A few years ago I saw viking metal band Turisas open for DragonForce at what was once the Astoria. Midway through a set filled with nordic costumes, battle cries and uncomfortable amounts of sweatgrease, their electric violin player stepped up to the microphone. He assessed the audience carefully, eyes tight behind costumepaint and spot lights. Slowly he leaned forward into the mic and screamed, 'FUCK THE GUITAR.' He pulled a screeching note on his violin, allowing the tension to build. He leaned in again, a wolfish grin dancing on his face, 'FUCK. THE. GUITAR.' Another wild scream from the violin. Then raising his arms out to all of us in the pit, he cried with the strength of all of our voices: 'FUCK THE GUITAR!' Then he raised his violin high and ripped out a histrionic solo that sounded... just like a guitar.

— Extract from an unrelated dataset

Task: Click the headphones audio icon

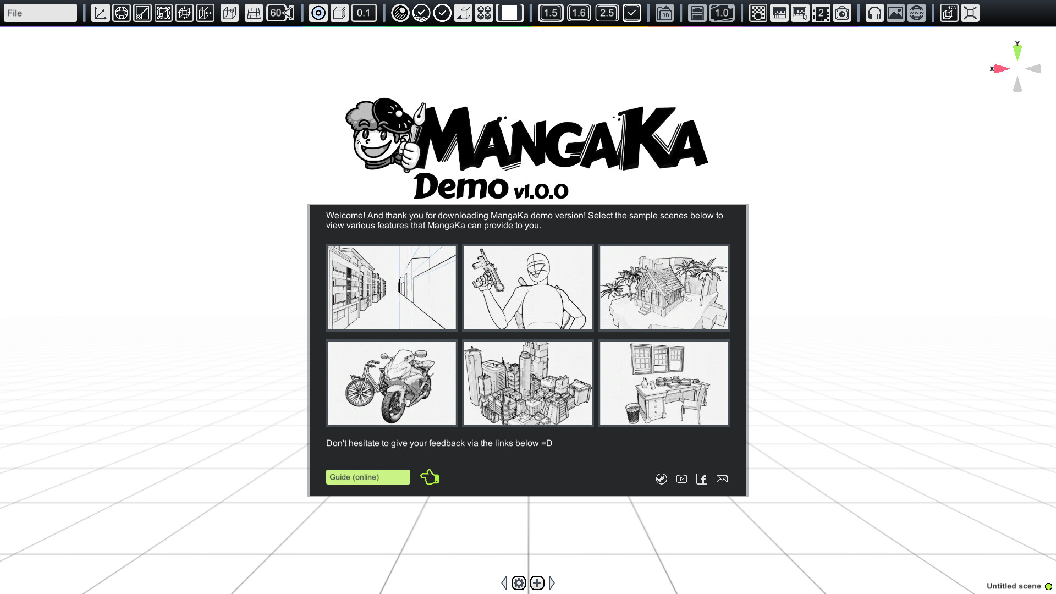Action: (x=875, y=13)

It was an oddly deflating moment. Sure maybe the sound was a little more fluid, but there was no denying how little there was to differentiate the sound of a speed metal guitar solo and speed metal violin solo. It resolutely refused to take advantage of the sound of the instrument, pushing it as hard as it could to be what it wasn't. While the rest of the set has faded from memory, I still remember how completely gypped I felt- both for myself and for the instrument. That was the violin's moment to rock out, and instead it got to play karaoke to Power Metal's Greatest Hits.
So it was with enormous pleasure that I stumbled across Dirty Three some years later.

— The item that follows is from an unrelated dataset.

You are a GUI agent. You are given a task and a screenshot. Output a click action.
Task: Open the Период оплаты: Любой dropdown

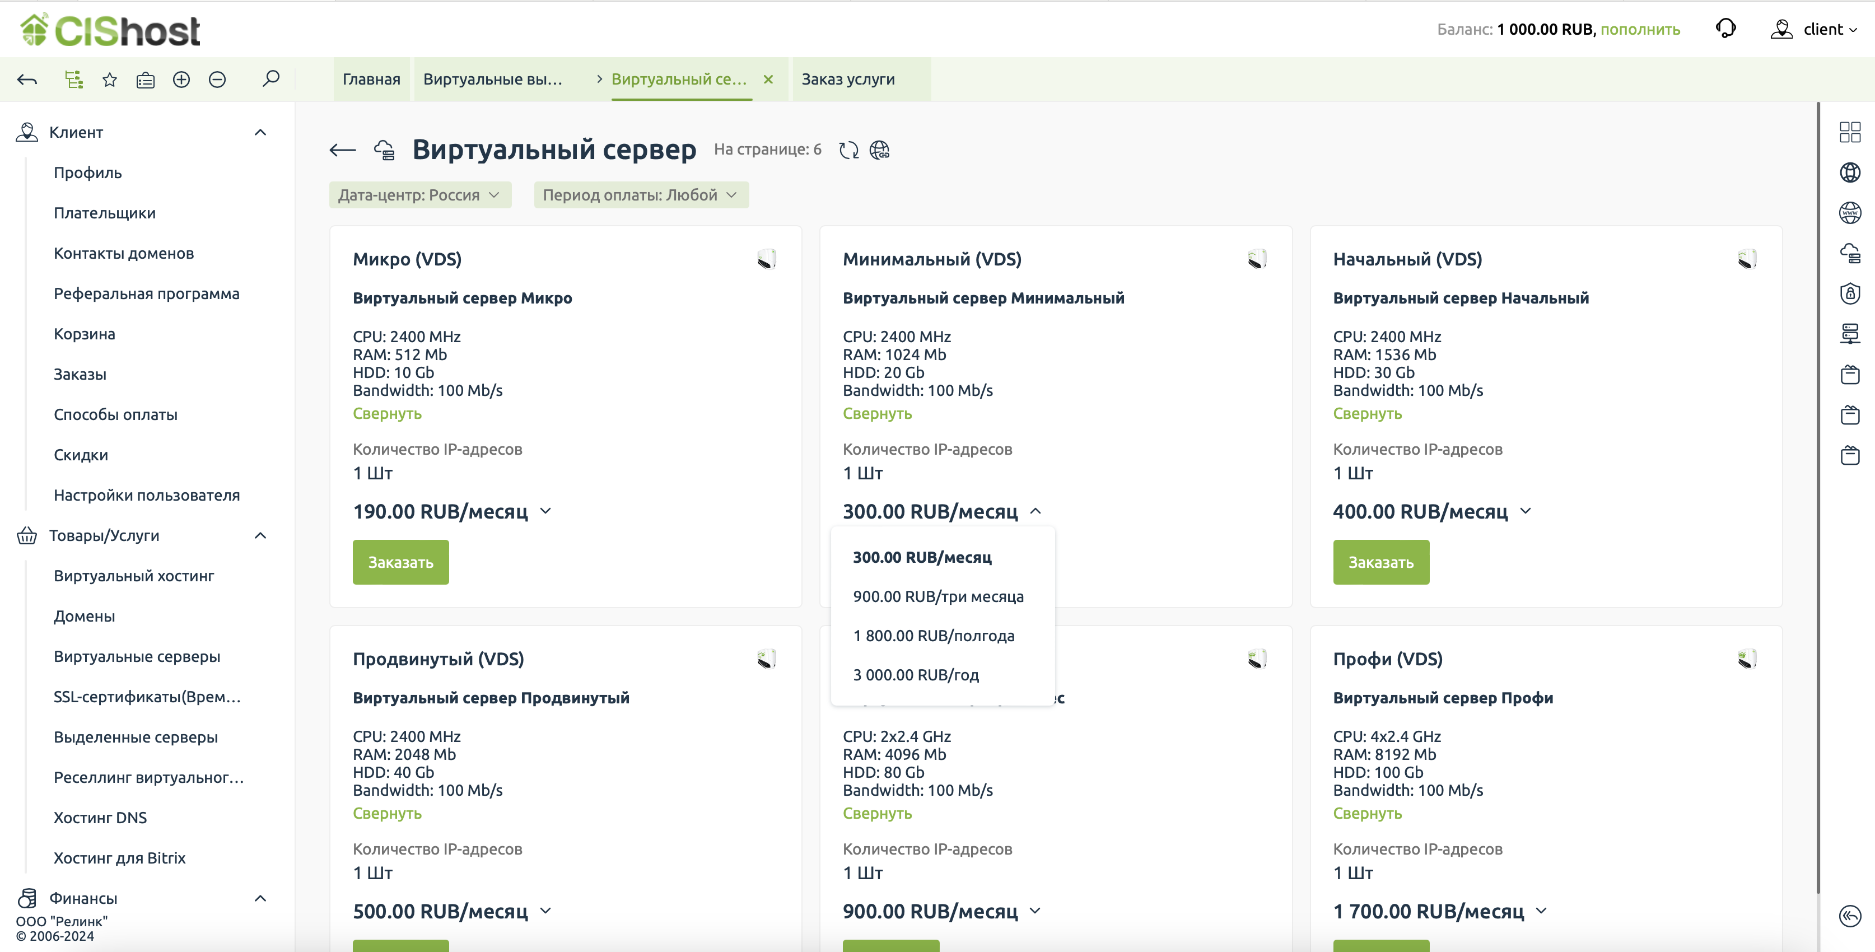coord(641,195)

Dirty Three are (as the name suggests) a three piece band consisting of Mick Turner on guitar, Jim White on drums, and Warren Ellis on violin. The band create an instrumental wall of sound akin to folk music falling out of a 50th floor window. It's by turns howling and spitting to achingly gentle and sombre- and pushed right out front of the sound is the violin.
This. This is what the violin should have sounded like that night with Turisas. With Ellis hammering the strings the instrument sounds entirely unhinged, flitting between bluesy reels to industrial squalls. It manages to hit the same raging and muscular postures of an electric guitar whilst maintaining an identity and sound entirely it's own.
Today's Best Song Ever is 'Better Go Home Now,' taken from Dirty Three's self-titled second album. The song is a pounding summoning of the muse, White's leaden snares thudding and chugging with Turner's thick rhythm. Screeching through the dense underbelly like a hot wire through brick are Ellis' violin solos- a waltzing, roaring, disintegrating sound equally human and chillingly alien. Here, finally, is a song that can truly live up to Turisas' challenging refrain: Fuck the Guitar.